▸ Exercise instructions:
Of the entries below, restate word for word only the section that runs from the line with "Task: Open the Campaign select box" to the line with "Given: Switch to the jun month tab", counting both ends.

▸ Material to process:
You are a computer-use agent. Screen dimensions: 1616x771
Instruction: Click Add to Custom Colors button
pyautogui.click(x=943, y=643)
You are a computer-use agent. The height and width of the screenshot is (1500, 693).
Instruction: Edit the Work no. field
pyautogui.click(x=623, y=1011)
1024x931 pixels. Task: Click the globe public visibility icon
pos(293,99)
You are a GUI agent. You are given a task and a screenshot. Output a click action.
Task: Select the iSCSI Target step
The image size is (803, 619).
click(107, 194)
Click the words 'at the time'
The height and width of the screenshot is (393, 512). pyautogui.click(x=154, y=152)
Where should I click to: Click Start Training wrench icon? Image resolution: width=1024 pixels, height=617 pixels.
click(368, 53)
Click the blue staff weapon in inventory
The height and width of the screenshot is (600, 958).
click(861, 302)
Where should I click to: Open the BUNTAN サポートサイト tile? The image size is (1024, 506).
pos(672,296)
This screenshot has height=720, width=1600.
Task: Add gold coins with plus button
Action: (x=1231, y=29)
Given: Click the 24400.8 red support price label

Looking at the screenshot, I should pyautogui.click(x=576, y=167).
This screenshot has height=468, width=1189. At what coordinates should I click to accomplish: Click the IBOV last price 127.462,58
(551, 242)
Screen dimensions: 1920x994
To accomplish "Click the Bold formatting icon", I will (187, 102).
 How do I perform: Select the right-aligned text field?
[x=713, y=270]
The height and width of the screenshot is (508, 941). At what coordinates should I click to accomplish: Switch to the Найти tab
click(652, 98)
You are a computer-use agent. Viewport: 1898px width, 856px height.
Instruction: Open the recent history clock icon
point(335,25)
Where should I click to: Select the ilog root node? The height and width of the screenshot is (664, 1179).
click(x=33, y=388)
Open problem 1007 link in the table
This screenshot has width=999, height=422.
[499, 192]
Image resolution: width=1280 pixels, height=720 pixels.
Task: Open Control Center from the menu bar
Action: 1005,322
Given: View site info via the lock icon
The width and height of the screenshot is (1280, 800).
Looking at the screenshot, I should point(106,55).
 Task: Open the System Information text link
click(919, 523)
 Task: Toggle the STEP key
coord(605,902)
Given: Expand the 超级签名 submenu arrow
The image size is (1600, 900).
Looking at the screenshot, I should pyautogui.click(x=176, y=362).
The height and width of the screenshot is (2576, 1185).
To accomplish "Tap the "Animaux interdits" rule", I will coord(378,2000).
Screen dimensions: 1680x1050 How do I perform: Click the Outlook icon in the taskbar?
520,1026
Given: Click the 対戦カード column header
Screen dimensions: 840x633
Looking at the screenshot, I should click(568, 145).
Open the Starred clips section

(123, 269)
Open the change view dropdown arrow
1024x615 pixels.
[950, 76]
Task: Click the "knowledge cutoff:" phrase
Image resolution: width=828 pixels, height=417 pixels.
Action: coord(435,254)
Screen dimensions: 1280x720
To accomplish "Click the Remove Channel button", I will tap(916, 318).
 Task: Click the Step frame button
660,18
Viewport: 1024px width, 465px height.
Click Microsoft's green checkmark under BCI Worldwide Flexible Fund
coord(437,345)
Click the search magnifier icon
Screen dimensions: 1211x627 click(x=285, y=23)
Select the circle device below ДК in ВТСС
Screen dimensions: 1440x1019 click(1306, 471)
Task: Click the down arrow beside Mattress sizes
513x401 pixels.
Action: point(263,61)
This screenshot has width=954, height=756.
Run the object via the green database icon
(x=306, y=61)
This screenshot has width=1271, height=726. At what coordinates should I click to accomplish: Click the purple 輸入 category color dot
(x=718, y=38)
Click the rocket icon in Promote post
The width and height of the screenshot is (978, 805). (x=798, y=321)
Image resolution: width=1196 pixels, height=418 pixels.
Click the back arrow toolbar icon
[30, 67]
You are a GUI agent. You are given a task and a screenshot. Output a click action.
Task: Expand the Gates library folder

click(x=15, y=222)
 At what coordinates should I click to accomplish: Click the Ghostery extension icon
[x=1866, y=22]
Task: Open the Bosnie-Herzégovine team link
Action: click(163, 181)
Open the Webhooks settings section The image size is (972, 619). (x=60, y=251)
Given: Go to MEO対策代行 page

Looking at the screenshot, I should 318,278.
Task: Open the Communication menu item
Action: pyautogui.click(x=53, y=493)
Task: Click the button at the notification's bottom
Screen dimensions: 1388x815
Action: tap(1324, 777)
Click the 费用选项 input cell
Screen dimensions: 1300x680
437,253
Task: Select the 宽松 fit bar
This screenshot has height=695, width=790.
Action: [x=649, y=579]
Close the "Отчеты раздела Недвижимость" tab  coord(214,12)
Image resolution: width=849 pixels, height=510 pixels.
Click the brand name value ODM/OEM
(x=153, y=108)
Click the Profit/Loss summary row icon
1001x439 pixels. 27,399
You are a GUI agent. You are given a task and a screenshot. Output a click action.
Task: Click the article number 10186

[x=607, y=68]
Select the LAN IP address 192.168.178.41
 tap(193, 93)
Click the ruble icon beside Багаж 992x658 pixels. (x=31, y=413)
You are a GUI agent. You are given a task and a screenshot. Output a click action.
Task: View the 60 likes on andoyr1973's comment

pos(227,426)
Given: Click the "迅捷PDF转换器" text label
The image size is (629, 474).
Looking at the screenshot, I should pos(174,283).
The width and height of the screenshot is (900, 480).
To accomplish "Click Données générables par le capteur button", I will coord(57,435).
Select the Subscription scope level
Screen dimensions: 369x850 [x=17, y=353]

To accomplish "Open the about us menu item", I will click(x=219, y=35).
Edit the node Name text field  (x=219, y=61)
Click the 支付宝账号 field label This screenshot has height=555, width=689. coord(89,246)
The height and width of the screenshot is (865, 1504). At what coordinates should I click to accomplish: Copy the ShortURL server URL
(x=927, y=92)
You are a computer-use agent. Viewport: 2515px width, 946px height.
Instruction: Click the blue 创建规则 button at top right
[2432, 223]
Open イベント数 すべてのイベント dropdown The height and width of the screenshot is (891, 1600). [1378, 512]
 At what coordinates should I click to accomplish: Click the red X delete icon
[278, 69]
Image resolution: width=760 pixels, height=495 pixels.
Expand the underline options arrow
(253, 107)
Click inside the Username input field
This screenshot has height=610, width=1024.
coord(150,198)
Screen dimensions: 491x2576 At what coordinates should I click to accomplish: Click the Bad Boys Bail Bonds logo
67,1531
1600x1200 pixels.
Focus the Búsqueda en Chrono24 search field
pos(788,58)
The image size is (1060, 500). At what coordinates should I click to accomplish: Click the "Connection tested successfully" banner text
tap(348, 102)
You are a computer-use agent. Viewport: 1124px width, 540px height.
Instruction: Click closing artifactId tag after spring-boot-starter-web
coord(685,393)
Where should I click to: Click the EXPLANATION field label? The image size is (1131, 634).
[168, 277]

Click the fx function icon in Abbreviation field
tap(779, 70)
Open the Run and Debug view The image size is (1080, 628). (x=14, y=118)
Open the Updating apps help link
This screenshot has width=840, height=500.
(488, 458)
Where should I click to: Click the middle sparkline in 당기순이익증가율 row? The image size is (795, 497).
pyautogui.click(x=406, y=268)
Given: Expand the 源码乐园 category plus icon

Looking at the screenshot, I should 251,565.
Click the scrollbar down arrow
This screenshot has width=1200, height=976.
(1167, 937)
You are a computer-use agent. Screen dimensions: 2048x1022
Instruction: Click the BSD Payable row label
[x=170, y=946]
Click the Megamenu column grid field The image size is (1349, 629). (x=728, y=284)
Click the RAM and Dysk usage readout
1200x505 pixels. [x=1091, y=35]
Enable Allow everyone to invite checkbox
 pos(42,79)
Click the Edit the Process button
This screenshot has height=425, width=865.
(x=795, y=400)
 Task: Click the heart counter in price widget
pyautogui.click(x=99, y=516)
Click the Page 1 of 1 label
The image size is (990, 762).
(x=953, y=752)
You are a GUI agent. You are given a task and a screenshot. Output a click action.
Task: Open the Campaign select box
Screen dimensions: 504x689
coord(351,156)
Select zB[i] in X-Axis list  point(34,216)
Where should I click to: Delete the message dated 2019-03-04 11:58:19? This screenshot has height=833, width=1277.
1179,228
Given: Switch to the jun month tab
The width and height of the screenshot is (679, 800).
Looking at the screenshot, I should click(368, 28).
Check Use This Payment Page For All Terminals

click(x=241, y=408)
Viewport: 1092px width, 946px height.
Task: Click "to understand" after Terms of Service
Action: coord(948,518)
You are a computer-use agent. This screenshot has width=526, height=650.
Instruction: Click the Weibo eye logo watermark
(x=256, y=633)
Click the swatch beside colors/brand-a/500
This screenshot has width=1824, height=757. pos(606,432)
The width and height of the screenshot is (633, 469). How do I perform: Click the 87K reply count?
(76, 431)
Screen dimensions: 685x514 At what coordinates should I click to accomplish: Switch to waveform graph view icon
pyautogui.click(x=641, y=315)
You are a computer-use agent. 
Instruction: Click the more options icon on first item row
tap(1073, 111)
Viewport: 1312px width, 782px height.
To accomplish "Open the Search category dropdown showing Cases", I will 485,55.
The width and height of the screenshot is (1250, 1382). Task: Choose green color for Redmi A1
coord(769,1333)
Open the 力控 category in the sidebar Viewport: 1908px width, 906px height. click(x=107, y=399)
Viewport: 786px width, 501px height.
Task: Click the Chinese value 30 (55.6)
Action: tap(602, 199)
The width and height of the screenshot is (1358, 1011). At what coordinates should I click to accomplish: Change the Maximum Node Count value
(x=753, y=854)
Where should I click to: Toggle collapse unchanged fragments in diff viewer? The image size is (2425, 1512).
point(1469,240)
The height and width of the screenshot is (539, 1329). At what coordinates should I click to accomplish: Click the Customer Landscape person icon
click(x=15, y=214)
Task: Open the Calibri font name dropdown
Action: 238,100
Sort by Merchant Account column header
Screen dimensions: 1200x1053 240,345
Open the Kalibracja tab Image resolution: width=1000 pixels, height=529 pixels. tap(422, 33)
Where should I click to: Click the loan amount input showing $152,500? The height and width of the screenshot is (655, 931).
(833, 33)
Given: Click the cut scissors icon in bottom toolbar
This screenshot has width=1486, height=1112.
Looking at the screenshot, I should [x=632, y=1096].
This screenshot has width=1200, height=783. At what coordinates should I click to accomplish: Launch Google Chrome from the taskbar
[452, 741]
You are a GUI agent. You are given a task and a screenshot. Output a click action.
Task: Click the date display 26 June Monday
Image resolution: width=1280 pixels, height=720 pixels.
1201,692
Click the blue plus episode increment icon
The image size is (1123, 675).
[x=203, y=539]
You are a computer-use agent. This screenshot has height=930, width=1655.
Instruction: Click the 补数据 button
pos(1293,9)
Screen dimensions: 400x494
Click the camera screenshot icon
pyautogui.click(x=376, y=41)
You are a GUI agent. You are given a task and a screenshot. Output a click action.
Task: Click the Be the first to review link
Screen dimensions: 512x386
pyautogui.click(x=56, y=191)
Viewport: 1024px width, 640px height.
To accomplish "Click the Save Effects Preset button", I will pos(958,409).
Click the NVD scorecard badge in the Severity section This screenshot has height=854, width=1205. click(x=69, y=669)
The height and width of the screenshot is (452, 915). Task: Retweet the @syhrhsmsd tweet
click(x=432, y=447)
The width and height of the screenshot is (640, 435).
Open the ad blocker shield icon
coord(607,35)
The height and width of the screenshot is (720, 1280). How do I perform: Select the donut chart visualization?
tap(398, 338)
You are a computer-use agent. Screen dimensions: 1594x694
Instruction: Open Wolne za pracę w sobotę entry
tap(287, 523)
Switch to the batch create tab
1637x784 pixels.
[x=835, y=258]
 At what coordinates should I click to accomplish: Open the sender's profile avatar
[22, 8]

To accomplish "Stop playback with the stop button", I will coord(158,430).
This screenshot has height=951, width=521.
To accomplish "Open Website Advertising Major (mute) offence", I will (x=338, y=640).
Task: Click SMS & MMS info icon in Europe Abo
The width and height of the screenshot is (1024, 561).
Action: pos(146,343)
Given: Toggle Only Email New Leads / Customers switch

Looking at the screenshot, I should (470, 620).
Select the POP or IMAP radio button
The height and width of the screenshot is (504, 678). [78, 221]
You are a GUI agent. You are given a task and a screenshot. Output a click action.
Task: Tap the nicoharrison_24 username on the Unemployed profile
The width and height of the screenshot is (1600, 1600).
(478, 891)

▸ Solution to the problem:
Task: Open the Campaign select box
Screen dimensions: 504x689
coord(351,156)
Select zB[i] in X-Axis list  point(34,216)
Where should I click to: Delete the message dated 2019-03-04 11:58:19? This screenshot has height=833, width=1277.
1179,228
Given: Switch to the jun month tab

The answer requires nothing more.